In Cuba, after the July protests, serial trials, including for minors under 18

The trial of 33 demonstrators opened Monday, January 31 for a week in court in Havana (Cuba). Six of them are under 18 years old. All are appearing for “sedition”, in other words for having defied the communist regime during the demonstrations of July 11, 2021. The crowd then gathered to cries of “Freedom” and “We are hungry” in the 10-October district, in the Cuban capital.

A few thousand people only, it seems little in a country of 11 million inhabitants but it was unprecedented for sixty years. A few incidents then broke out with the police in front of a neighborhood bakery, the Toyo. Since then, these demonstrators have been nicknamed “the Toyo group”.

Until the end of January, the number of people arrested during the clashes was unknown. The prosecutor’s office has finally lifted the veil: 790 people are in pre-trial detention, including 55 minors, and 172 other people have already been sentenced in the greatest discretion. This time, social networks and protest movements against the regime learned of the trials and made them public. Families of the defendants therefore tried to gather around the court on Monday but they were dispersed and the Internet was cut throughout the neighborhood.

In total, 55 minors are therefore prosecuted. They are all aged between 16 and 18 because in Cuba the age of criminal majority starts at 16. But their conditions of detention are in contradiction with the UN Convention on the Rights of the Child, which Cuba has signed and ratified. In particular, it provides that any detained child may receive visits from his family. According to several testimonies, this is not the case. Many of these minors have been prevented from seeing their families. Some were victims of torture, such as fingernails being pulled out. Others, sick, could not see a doctor. All face up to 23 years in prison.

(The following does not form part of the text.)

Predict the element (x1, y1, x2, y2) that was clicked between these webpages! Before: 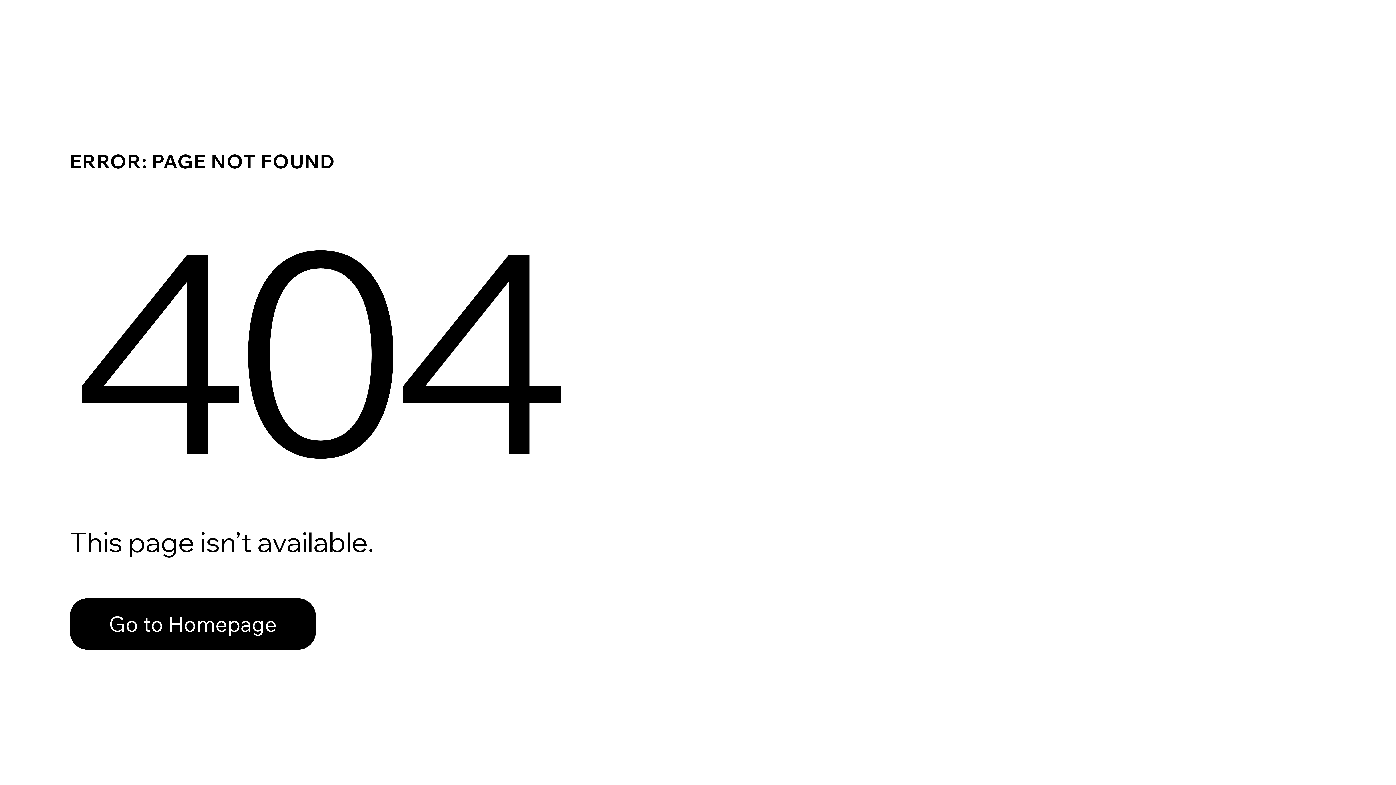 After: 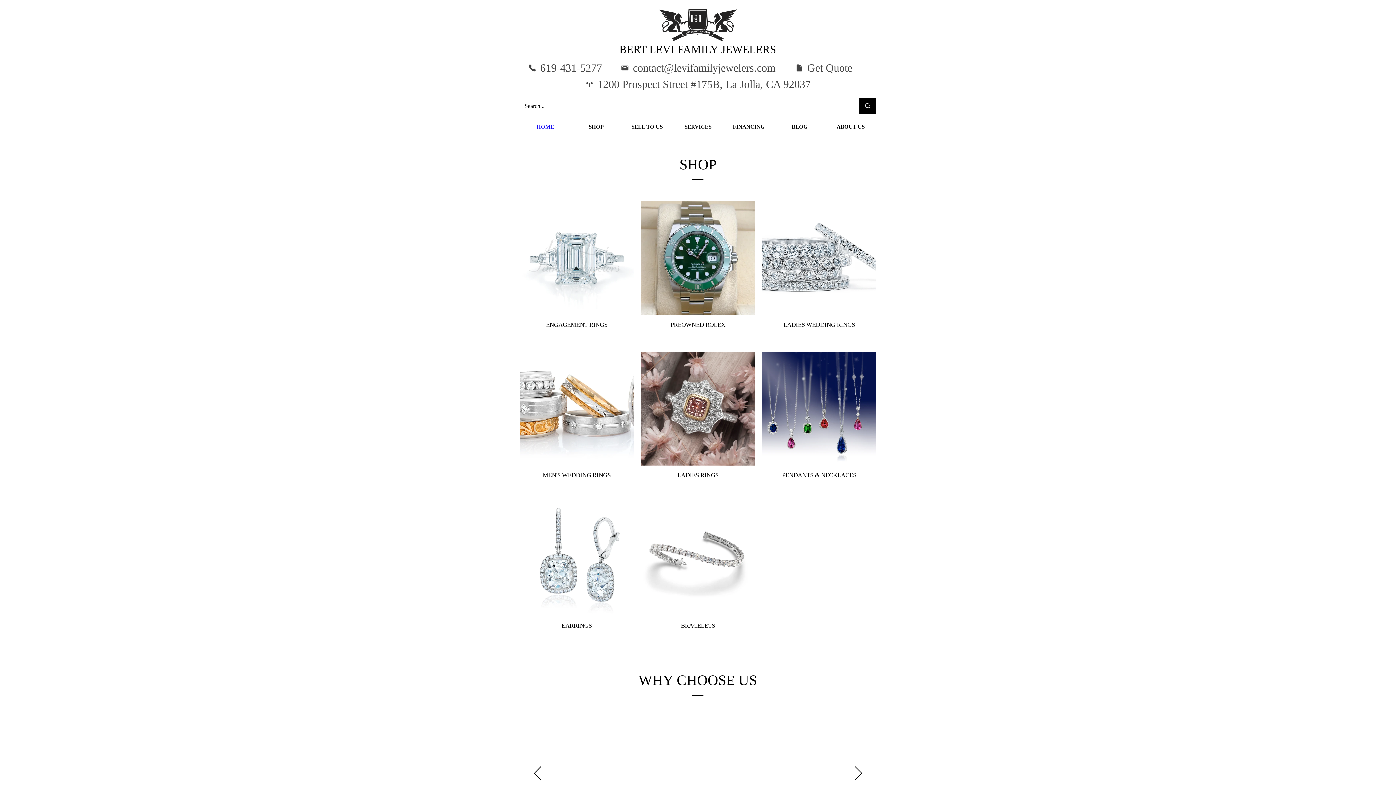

If there are many young people among those arrested, it is because the protest movement was initiated mainly by artists and musicians, especially rappers. With a clip that for almost a year has been a hit in Cuba: Patria y vida, “homeland and life” in French, an ironic reference to the Castro slogan “Homeland or death”. The clip has been viewed 10 million times.

These trials are a sign that the regime has not given up on repression. With the coming to power of Miguel Diaz Canal and the end of the Castro family dynasty, one might have thought last year that the regime was going to liberalize. There have been some reforms, but basically, the regime remains the same: contestation prohibited. Cuba is experiencing extreme economic difficulties because the pandemic has combined with the maintenance of the American embargo, but the regime is holding on despite everything. Power obviously accuses Washington of orchestrating all protest movements from a distance. Fidel and Raul Castro are no longer there, but Castroism has survived them.